Although it has been well-established that methylation in the promoter region is involved in transcriptional silencing (21), little is known about how body methylation affects gene expression and whether promoter and body methylation regulate expression in concert. To examine this, we partitioned promoter and body methylation levels into hypo- (β ≤ 0.3), semi- (0.3 < β ≤ 0.7) and hypermethylated (β > 0.7) groups and compared gene expression levels according to these different combinations in Figure 1B. The most highly expressed group was that with both promoter and body hypomethylated whereas the lowest was with both regions hypermethylated, and the mean difference in gene expression between these two groups was 2.8-fold (P < 2.2 × 10−16, two-sample t-test). Interestingly, when the gene body region is devoid of CpG sites, the repressive nature of promoter methylation is at its most potent with a striking 3.6-fold difference in expression between the hypo- and hypermethylated promoter groups whereas the same difference is 2-fold in genes with body CpG sites (Figure 1B, right). We found many housekeeping genes such as GUK1, CENPB, RPS2, NME2 and UBE2M belong to this group of genes lacking body methylation sites. To formally model the relationship between expression and methylation, a robust linear regression model was fit to the expression levels with promoter and body methylation and their interactions as predictors, and the regression coefficients were −1.55 (promoter, P < 0.001 using 2000 bootstrapping), −0.46 (body, P < 0.001) and 0.05 (interaction, P = 0.36), respectively. This quantification contrasts the extent to which promoter and body methylation controls expression and confirms that promoter methylation exerts stronger control over transcription. But intriguingly, when promoter methylation is held constant, increasing body methylation is associated with more repressed expression, suggesting a fine-tuning mechanism of body methylation for transcription regulation.

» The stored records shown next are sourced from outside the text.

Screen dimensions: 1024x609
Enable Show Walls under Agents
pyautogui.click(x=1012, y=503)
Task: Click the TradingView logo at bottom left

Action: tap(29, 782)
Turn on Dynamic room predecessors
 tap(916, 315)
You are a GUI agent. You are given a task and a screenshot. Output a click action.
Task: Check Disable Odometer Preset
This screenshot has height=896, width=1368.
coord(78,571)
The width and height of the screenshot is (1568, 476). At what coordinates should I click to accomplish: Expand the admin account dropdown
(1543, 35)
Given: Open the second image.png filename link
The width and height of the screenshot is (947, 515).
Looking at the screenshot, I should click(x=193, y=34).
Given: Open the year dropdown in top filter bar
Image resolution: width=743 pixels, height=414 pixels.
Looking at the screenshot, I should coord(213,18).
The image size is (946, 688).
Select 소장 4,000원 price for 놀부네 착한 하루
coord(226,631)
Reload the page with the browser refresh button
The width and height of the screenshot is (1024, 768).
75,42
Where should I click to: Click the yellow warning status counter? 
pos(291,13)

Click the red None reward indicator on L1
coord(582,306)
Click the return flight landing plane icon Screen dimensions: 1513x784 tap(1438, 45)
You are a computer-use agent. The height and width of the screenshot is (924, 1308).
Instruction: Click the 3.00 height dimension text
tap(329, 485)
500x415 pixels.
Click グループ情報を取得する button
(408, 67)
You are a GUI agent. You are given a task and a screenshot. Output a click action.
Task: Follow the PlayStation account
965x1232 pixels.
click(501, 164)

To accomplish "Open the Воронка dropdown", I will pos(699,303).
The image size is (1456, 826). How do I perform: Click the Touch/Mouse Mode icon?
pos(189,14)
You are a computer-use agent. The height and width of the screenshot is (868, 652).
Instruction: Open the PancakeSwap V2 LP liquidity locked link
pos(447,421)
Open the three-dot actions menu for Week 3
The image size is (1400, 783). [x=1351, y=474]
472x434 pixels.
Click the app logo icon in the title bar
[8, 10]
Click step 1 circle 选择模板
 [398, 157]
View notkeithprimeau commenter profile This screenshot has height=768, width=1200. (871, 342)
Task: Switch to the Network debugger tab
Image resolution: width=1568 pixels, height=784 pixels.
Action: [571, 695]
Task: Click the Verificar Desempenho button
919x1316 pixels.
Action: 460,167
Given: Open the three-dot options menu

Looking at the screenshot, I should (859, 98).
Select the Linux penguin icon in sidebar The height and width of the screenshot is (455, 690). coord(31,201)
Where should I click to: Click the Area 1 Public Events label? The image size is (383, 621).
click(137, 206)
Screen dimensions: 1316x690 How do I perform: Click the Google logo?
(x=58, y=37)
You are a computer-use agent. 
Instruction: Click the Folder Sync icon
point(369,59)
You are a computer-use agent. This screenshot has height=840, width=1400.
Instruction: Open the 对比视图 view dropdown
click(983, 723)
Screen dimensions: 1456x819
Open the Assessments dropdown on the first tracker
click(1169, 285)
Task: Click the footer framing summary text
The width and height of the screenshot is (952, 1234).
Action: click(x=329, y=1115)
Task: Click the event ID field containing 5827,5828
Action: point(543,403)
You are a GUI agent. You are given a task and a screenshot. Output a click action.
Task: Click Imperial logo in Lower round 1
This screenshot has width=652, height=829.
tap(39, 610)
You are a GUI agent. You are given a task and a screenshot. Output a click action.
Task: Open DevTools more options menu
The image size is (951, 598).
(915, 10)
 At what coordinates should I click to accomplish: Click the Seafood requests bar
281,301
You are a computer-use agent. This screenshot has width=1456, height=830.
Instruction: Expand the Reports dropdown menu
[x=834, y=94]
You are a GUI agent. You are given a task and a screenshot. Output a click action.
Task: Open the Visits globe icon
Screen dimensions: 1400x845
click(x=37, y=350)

After examining the static methylation and expression profiles of the lymphoid precursor (S1), we next sought to identify DMRs between any two subsequent stages (S1->S2, S2->S3 and S3->S4). We chose the CpG sites that had Benjamini–Hochberg-adjusted P-values ≤0.05 for the moderated t-test and β-difference (Δβ) ≥ 0.2. Although two distinct types of DMRs were observed during stage progression, those that had a loss of methylation, which we designate as de-DMRs, and those that obtained more methylation, which we designate as de novo DMRs, de-DMRs were conspicuously dominant during stage progression. A scatter plot between –log10 P and Δβ of any two sequential stages showed that significant CpG sites were skewed to negative Δβ values (Figure 2A). We next assembled the 2987 unique de-DMRs along the stage progression and designated them as the ‘core de-DMRs’; as expected, these loci were likely to be more methylated at S1 than de novo DMRs (Figure 2B). During S1->S2, de-DMRs (2330 CpG sites; 1039 genes) outnumbered de novo DMRs (636 CpG sites; 421 genes) by almost 4 to 1. DMRs between S2->S3, and S3->S4 are exclusively de-DMRs, 828 and 139 CpG sites (455 and 81 genes), respectively (Figure 2C). Not only did de-DMRs far outnumber de novo DMRs loci, there was also a significant overlap between these two sets from S1->S2 (P < 2.2 × 10−16), which suggests that demethylation plays a more significant role during pre-B-cell development but de novo methylation likely plays only a secondary and accessory role.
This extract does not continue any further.